Mr. Evans’s employment agreement generally provides that if: (a) his employment is terminated without “Cause” (as defined in the employment agreement), or (b) if HoldCo fails to offer Mr. Evans a new employment agreement at the expiration of the compensation schedule as of September 14, 2020 which contains terms generally consistent with those contained in Mr. Evans’s September 15, 2017 employment agreement, HoldCo will pay Mr. Evans a severance amount equal to his then base salary for six (6) months and provide professional outplacement assistance for twelve (12) consecutive months. Additionally, if Mr. Evans dies prior to the expiration of the compensation schedule of his employment agreement, any unvested or time-vested stock options previously granted to Mr. Evans shall become immediately one hundred percent (100%) vested.

 

Additional benefits under Mr. Evans’s employment agreement include reimbursement from Holdco for the following: (1) maintenance of Mr. Evans’s CPA and Chartered Accountant License; and (2) life insurance on Mr. Evans’s life up to a maximum amount of $3,500 per year grossed up to cover applicable statutory withholdings and income taxes.

 

Mr. Evans’s employment agreement is filed herewith as Exhibit 99.1 and is incorporated herein by reference into this Item 5.02.

 

 

ITEM 9.01(c)FINANCIAL STATEMENTS AND EXHIBITS

 

Item 9.01(c)Exhibits.
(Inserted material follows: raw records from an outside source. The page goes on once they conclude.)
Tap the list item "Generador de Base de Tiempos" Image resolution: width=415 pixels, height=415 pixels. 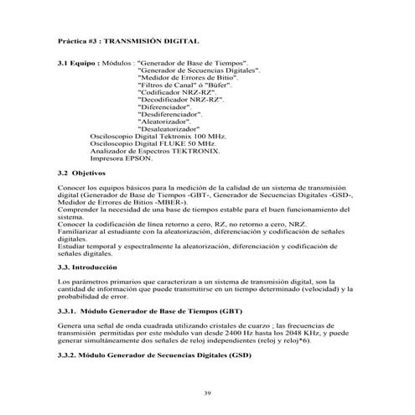[191, 64]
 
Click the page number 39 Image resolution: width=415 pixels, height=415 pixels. [207, 392]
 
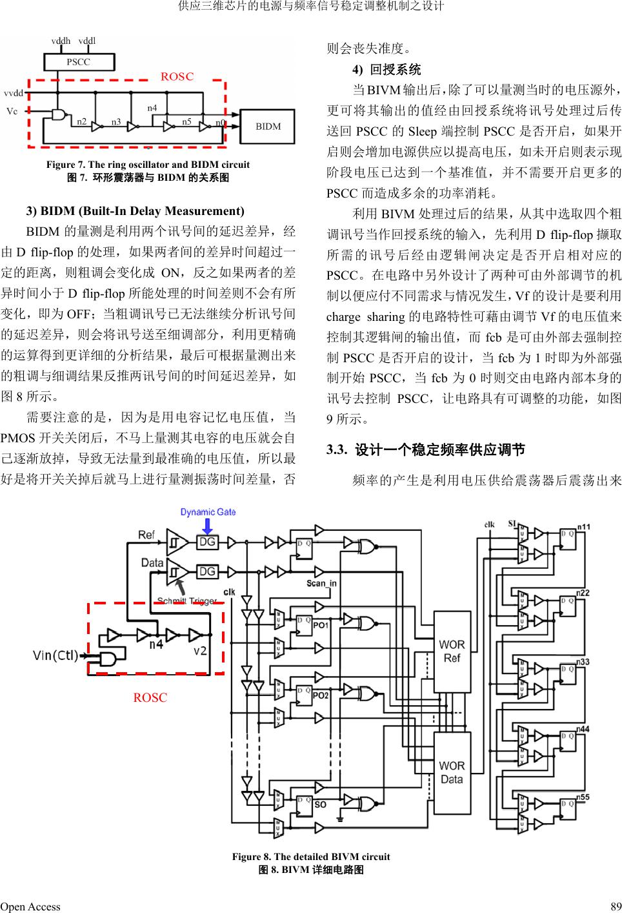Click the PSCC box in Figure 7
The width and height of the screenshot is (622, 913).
[79, 62]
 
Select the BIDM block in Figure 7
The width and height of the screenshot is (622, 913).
[268, 127]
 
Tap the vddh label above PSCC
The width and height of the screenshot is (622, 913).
[61, 41]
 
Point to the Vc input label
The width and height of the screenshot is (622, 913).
[12, 111]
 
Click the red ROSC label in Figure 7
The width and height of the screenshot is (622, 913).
[177, 77]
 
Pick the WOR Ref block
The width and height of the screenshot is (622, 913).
[452, 651]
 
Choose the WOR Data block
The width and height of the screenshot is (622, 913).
[452, 772]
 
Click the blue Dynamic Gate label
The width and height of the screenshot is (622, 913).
[208, 512]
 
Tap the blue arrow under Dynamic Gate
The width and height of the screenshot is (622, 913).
[207, 526]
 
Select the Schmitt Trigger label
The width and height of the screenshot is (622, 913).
[187, 601]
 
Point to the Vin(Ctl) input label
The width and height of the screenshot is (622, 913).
[55, 656]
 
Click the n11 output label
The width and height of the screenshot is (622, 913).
[583, 528]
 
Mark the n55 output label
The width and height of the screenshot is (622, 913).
[583, 797]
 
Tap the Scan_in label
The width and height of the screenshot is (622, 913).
[321, 583]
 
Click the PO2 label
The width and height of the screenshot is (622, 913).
[321, 695]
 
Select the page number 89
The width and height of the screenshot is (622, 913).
[615, 906]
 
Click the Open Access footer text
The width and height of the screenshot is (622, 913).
[30, 906]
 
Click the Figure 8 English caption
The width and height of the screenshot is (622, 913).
[311, 857]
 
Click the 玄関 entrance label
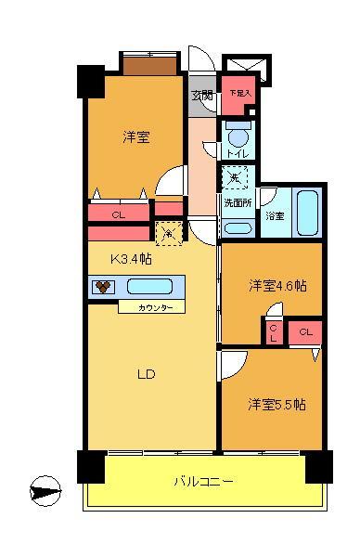(x=203, y=96)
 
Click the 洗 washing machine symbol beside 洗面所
(x=234, y=176)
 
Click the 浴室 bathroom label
(x=275, y=216)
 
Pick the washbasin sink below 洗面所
(x=238, y=227)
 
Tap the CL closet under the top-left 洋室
(x=119, y=214)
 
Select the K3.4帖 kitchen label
(x=133, y=259)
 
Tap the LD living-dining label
(x=146, y=375)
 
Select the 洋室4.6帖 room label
(x=276, y=284)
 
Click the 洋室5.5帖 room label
(x=276, y=405)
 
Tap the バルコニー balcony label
(x=203, y=481)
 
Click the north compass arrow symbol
(x=46, y=489)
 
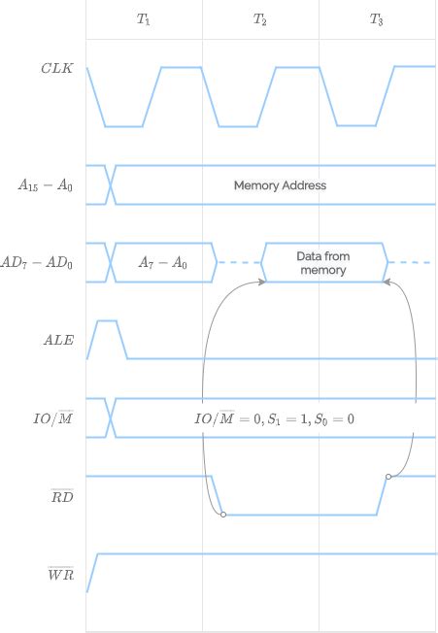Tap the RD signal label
[60, 496]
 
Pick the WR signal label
[60, 574]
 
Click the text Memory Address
[280, 185]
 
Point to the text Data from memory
[322, 263]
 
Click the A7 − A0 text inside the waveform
[162, 263]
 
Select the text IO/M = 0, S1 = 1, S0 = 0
[275, 418]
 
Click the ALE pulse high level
[107, 320]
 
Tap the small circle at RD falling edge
[223, 515]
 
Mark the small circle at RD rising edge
[388, 476]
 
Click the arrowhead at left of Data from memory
[262, 282]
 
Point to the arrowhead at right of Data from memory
[386, 282]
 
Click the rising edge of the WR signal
[92, 573]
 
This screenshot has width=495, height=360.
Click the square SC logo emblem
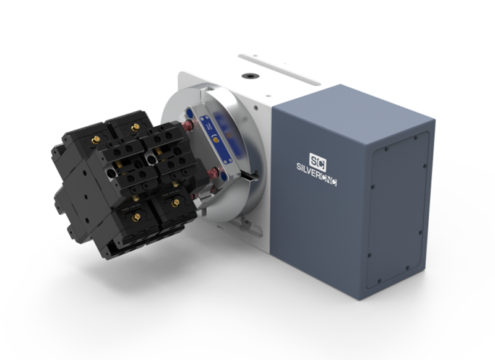tap(317, 162)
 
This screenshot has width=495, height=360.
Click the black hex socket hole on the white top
tap(251, 76)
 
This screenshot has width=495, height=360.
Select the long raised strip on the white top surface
tap(280, 69)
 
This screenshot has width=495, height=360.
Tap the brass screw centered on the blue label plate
tap(217, 139)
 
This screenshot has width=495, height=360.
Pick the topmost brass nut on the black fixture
tap(136, 127)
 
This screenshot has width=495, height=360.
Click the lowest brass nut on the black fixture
tap(136, 217)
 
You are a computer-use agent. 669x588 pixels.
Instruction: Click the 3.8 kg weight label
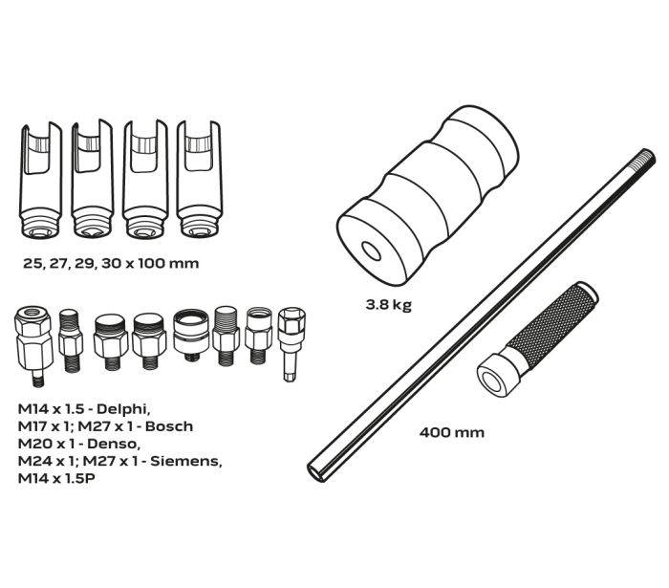coord(388,305)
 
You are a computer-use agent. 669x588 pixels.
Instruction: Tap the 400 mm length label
coord(452,433)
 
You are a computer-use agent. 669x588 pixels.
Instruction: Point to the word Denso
coord(114,444)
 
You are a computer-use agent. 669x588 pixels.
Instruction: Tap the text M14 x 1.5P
coord(56,478)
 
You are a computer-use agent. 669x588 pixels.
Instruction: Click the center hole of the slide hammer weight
coord(371,250)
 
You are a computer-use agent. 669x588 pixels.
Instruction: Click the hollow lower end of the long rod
coord(318,471)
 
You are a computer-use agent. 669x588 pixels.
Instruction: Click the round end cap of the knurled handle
coord(494,377)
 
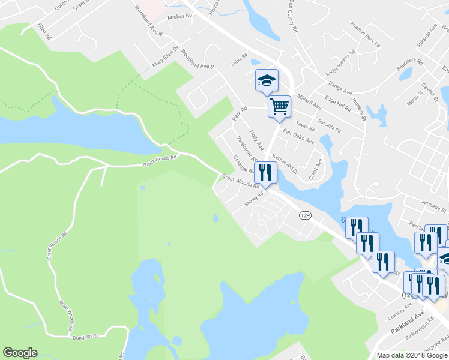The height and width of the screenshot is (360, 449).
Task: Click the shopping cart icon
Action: pos(279,107)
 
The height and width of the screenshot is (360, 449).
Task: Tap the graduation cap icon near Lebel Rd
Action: pos(267,80)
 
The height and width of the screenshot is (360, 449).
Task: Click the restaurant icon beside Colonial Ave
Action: pos(265,172)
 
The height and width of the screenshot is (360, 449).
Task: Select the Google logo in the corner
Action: pos(20,353)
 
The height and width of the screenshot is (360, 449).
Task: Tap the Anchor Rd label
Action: pos(179,17)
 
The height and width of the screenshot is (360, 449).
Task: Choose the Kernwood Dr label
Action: pos(285,163)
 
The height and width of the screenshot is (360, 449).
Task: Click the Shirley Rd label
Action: pos(254,199)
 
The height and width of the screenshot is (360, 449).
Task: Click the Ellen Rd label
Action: pos(44,31)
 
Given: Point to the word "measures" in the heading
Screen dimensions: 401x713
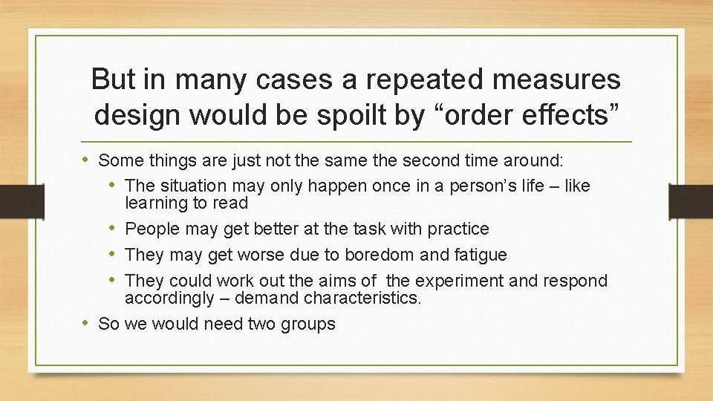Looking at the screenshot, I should coord(561,80).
The following exhibit is furnished with this report on Form 8-K:

 

 

Exhibit No.   Description
     
 99.1    Employment Agreement with David A. R. Evans dated as of September 15, 2017.

   

 

 

 

SIGNATURE

 

Pursuant to the requirements of the Securities Exchange Act of 1934, the registrant has duly caused this report to be signed on its behalf by the undersigned thereunto duly authorized.

 

     
     
  SALEM MEDIA GROUP, INC.  
     
Date: September 19, 2017 /s/ Christopher J. Henderson  
 

Christopher J. Henderson

 
  Senior Vice President, General Counsel and
Secretary
 

  

 

 

 

EXHIBIT INDEX

 

Exhibit No.   Description
     
 99.1    Employment Agreement with David A. R. Evans dated as of September 15, 2017.